Os servidores gregos saíram as ruas das principais cidades da Grécia para se manifestar contra o plano de austeridade que reduz os salários reais.
Foto: Reuters
Uma nova greve geral paralisa a Grécia desde a meia noite desta quinta-feira. É o segundo protesto em quinze dias contra as medidas de austeridade lançadas pelo governo para tentar domar a crise financeira que assola o país. O movimento de 24 horas provocará o fechamento de escolas, hospitais, e locais turísticos, como a Acrópolis, em Atenas. Cerca de 1500 policiais estão mobilizados na capital para evitar incidentes violentos, como ocorreram na semana passada, entre manifestantes e policiais.

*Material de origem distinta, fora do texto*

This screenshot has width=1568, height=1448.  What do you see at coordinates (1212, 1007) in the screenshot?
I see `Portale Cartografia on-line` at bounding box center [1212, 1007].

O pacote de austeridade para reduzir o déficit publico grego inclui medidas impopulares como o congelamento de aposentadorias e salários, além do aumento de impostos. Paralelamente, aumenta a pressão contra os especuladores, acusados de terem agravado a situacao na Grécia. A Alemanha, a França e o presidente do Eurogrupo querem que a Comissão Europeia proíba algumas operações de venda de ações e regulamente os chamados CDS ou swaps, os seguros que garantem os investimentos dos compradores perante uma eventual falta de pagamento. É a especulação com esses produtos, por parte de bancos americanos e fundos de investimentos que agrava a crise financeira na Grécia. Os swaps representam um enorme mercado, altamente especulativo, e o problema é que eles não têm vínculo com os títulos que eles dão cobertura.
O premiê grego, Georges Papandreou, esteve esta semana nos Estados Unidos para pedir ao presidente Barack Obama que também combata a ação dos especuladores, acusados de acentuar a crise financeira na Grécia. As autoridades europeias suspeitam que o Goldman Sachs e outros bancos americanos estejam por trás de operações especulativas que apostam na falência da Grécia. O presidente da Comissão Europeia, José Manuel Durão Barroso, estuda a possibilidade de proibir algumas operações de venda de ações, como pediram Merkel e Sarkozy, para frear os ataques especulativos contra a dívida soberana dos países da zona euro.
Quanto à criação de um Fundo Monetário Europeu, para socorrer os países em crise, o presidente do Eurogrupo, Jean-Claude Juncker disse hoje que a ideia ainda exige muita discussão.